Core crypto component | Interface | Description |
---|---|---|
OpenSSL | RAND_bytes() | Defined in openssl/rand.h. Note that it has three-state return value and careful error checking is required. |
GnuTLS | gnutls_rnd() with GNUTLS_RND_RANDOM as the first argument. | Defined in gnutls/crypto.h. |
NSS | PK11_GenerateRandom() | Defined in pk11func.h. Note that it has three-state return value and careful error checking is required. |
libgcrypt | gcry_randomize() with GCRY_STRONG_RANDOM as the 3rd argument. | Defined in gcrypt.h. |
How to use getrandom() in an application safely?
The getrandom() function was introduced to Red Hat Enterprise Linux in 7.4, and is a low-level interface. It is not suitable to be used directly by applications expecting a safe high-level interface, may return less data than requested when reading more than 256-bytes, and this system call is not wrapped by glibc on versions prior to Red Hat Enterprise Linux 8 Beta.
For portable code, that means that it should be accessed via the syscall() interface, and callers should fallback to a different interface (e.g., /dev/urandom
) if the ENOSYS error code is returned. An illustration of (safe) usage of this system call, is given below.
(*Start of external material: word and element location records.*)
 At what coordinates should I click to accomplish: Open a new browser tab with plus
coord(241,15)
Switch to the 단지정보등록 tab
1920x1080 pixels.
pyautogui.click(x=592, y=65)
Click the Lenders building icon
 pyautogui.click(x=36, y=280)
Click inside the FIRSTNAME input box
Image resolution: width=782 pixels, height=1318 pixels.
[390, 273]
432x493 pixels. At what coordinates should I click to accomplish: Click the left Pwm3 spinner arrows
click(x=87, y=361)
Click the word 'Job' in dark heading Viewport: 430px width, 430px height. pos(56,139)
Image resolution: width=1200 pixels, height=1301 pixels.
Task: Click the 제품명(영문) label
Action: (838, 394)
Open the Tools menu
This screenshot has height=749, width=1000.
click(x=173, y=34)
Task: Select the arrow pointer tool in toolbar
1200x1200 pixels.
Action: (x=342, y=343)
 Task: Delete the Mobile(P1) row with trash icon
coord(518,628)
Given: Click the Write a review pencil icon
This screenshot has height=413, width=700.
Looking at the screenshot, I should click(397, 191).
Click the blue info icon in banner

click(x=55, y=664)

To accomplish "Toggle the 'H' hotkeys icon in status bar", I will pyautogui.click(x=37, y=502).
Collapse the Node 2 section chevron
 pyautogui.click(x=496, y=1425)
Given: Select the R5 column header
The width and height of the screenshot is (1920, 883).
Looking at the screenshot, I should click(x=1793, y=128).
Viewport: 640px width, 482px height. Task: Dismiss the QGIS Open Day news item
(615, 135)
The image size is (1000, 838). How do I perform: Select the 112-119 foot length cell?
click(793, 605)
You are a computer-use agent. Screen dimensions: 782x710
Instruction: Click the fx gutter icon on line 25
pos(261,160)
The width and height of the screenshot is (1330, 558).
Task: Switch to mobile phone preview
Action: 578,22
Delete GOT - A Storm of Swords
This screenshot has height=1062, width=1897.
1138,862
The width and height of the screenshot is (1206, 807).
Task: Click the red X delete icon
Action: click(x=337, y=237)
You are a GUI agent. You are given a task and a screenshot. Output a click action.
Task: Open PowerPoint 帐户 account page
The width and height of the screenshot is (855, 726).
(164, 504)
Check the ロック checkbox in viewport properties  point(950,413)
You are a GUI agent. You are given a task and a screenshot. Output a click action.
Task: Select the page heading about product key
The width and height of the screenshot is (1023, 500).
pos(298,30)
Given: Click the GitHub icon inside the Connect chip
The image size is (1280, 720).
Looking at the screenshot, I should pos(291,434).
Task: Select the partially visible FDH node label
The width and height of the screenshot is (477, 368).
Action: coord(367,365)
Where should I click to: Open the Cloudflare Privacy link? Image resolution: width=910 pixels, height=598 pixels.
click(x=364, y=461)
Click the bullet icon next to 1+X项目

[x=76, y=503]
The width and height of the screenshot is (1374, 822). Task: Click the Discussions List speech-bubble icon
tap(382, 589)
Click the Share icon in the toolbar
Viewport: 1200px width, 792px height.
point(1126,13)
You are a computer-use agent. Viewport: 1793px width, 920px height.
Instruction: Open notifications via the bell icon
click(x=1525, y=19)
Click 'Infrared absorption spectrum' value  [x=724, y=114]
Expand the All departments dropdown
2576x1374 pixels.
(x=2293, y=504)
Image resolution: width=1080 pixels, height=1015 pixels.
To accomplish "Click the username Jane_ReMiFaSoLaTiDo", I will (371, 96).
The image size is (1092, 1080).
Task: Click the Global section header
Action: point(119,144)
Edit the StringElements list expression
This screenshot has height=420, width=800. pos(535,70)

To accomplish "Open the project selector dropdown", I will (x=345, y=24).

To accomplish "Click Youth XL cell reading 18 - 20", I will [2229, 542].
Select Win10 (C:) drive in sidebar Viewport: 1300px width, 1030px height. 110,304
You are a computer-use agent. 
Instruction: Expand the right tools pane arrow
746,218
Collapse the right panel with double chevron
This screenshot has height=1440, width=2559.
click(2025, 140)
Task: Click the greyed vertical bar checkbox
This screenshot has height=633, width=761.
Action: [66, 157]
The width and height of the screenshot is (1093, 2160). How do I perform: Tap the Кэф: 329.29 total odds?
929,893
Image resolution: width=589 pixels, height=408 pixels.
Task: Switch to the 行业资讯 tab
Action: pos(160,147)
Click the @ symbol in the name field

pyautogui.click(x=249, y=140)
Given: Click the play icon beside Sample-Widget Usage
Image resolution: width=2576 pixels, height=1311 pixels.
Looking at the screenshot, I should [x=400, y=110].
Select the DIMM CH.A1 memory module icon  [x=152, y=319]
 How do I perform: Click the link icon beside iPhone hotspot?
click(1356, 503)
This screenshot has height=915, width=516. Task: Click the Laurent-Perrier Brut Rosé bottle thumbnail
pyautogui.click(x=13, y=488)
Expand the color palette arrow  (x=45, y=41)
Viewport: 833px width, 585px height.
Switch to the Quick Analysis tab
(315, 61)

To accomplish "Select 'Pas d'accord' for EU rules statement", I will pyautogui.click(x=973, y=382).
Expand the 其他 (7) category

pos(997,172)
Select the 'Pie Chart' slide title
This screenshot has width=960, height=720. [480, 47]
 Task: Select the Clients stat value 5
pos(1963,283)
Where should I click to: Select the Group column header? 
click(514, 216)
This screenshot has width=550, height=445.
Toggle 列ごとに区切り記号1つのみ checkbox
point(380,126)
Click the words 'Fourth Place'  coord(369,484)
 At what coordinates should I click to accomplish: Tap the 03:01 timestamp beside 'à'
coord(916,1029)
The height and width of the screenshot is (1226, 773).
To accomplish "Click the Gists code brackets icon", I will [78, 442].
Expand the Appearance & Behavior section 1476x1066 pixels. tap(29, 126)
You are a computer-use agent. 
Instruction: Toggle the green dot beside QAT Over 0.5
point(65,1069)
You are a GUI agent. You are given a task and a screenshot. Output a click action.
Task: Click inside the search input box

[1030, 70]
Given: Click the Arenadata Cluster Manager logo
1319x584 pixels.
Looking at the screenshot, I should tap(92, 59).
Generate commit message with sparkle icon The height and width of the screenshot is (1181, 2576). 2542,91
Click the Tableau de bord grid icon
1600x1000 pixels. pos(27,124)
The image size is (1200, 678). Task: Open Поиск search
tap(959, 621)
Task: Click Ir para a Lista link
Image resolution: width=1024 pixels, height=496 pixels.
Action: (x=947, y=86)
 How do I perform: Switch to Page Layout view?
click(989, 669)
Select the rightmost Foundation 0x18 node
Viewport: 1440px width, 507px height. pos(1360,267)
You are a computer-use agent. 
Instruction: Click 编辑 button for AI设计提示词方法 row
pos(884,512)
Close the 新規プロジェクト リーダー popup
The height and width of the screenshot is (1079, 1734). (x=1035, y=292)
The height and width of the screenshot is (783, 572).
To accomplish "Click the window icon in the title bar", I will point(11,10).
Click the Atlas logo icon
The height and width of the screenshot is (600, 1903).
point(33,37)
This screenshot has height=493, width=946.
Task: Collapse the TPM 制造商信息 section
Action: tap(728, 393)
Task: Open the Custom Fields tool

#include <sys/syscall.h> #include <errno.h> #define _sys_getrandom(dst,s,flags) syscall(SYS_getrandom, (void*)dst, (size_t)s, (unsigned int)flags) static int safe_getrandom(void *buf, size_t buflen, unsigned int flags) { ssize_t left = buflen; ssize_t ret; uint8_t *p = buf; while (left > 0) { ret = _sys_getrandom(p, left, flags); if (ret == -1) { if (errno != EINTR) return ret; } if (ret > 0) { left -= ret; p += ret; } } return buflen; }
Don’t leave randomness to chance
Which interface to use, and the limitations of each, can be confusing. I hope this post is useful in helping you to choose the right interface for your use case.